Rimborsi spese per cure oncologiche,
oltre 6 milioni di euro nella legge
IL CONSIGLIO REGIONALE ha approvato all'unanimità il provvedimento che riconosce l'aiuto anche per gli accompagnatori dei pazienti, sia dentro che fuori regione

Via libera all’unanimità da parte del Consiglio regionale delle Marche alla proposta di legge per il riconoscimento del rimborso spese a supporto delle cure oncologiche. Il testo approvato è il frutto della sintesi di due proposte di legge, precedentemente presentate, una a firma del gruppo della Lega ed un’altra a firma del gruppo Fratelli d’Italia. «L’obiettivo del provvedimento normativo – spiega la Regione – è quello di supportare le persone in condizione di particolare fragilità, determinata da patologie oncologiche, mediante l’erogazione di un rimborso per le spese sostenute per vitto, alloggio e spostamento fuori dalla propria residenza (compreso il pedaggio autostradale) fino ad un tetto massimo di mille euro annui per ogni tipologia di spesa. I rimborsi spese, il cui accesso viene determinato sulla base dei riferimenti all’indicatore Isee, sono previsti nel caso di prestazioni ricevute all’interno e fuori regione ed anche per l’eventuale accompagnatore, purché la sua presenza sia riconosciuta necessaria da attestazione medica. In particolare, poi, è riconosciuto il rimborso, sempre per le spese accessorie, ma riferite a cure di natura psicologica correlate alla patologia oncologica, ricevute all’interno della regione, anche a supporto dei componenti del nucleo famigliare – conclude la nota -. Il provvedimento, di fatto, riabilita una precedente normativa per il rimborso spese a soggetti in condizione di fragilità, abrogata con la legge regionale 18/2019, poi parzialmente recuperata con una successiva delibera di Giunta.
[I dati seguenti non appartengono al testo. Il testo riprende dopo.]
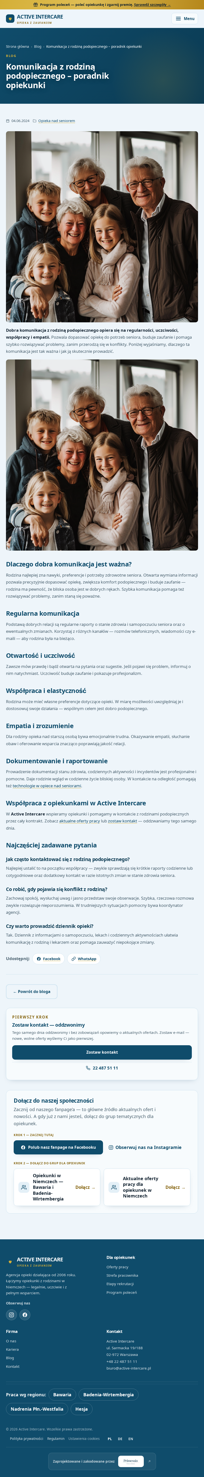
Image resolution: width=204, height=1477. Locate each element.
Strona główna (17, 46)
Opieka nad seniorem (56, 120)
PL (110, 1438)
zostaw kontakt (122, 821)
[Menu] (184, 18)
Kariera (12, 1349)
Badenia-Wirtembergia (108, 1395)
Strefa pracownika (122, 1275)
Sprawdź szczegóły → (152, 4)
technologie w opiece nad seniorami (47, 786)
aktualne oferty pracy (79, 821)
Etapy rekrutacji (120, 1283)
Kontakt (12, 1366)
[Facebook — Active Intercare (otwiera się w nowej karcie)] (24, 1314)
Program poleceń (121, 1292)
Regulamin (55, 1438)
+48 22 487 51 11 (121, 1361)
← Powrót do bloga (32, 991)
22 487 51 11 (105, 1068)
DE (120, 1438)
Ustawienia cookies (84, 1438)
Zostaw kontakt (102, 1052)
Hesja (81, 1409)
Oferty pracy (117, 1266)
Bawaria (62, 1395)
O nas (11, 1340)
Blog (37, 46)
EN (130, 1438)
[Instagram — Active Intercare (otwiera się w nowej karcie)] (11, 1314)
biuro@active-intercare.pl (128, 1368)
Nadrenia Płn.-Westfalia (37, 1409)
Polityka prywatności (26, 1438)
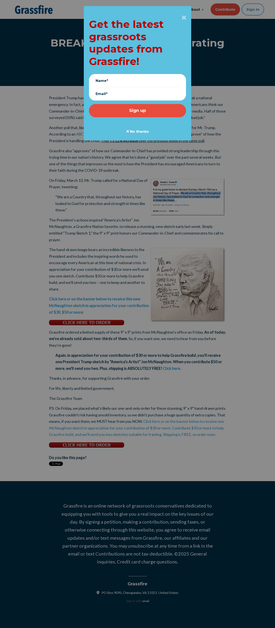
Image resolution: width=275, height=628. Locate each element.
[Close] (184, 18)
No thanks (139, 131)
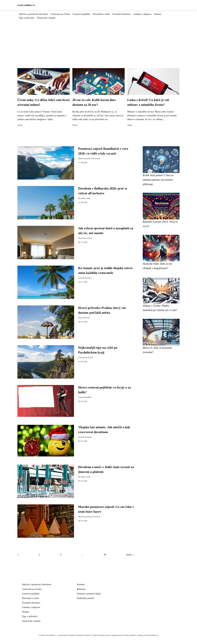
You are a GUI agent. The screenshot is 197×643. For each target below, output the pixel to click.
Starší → (130, 554)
Per l’attuazione della legge è prevista una copertura finanziaria di un milione e 885mila euro per il 2021 e di 2 milioni e 450mila euro per ciascuna annualità 2022 e 2023». La legge è stata illustrata in aula dalla presidente della Commissione sanità Elena Leonardi, di Fratelli d’Italia, per la maggioranza e dalla vice Simona Lupini, del Movimento 5 Stelle, per la minoranza.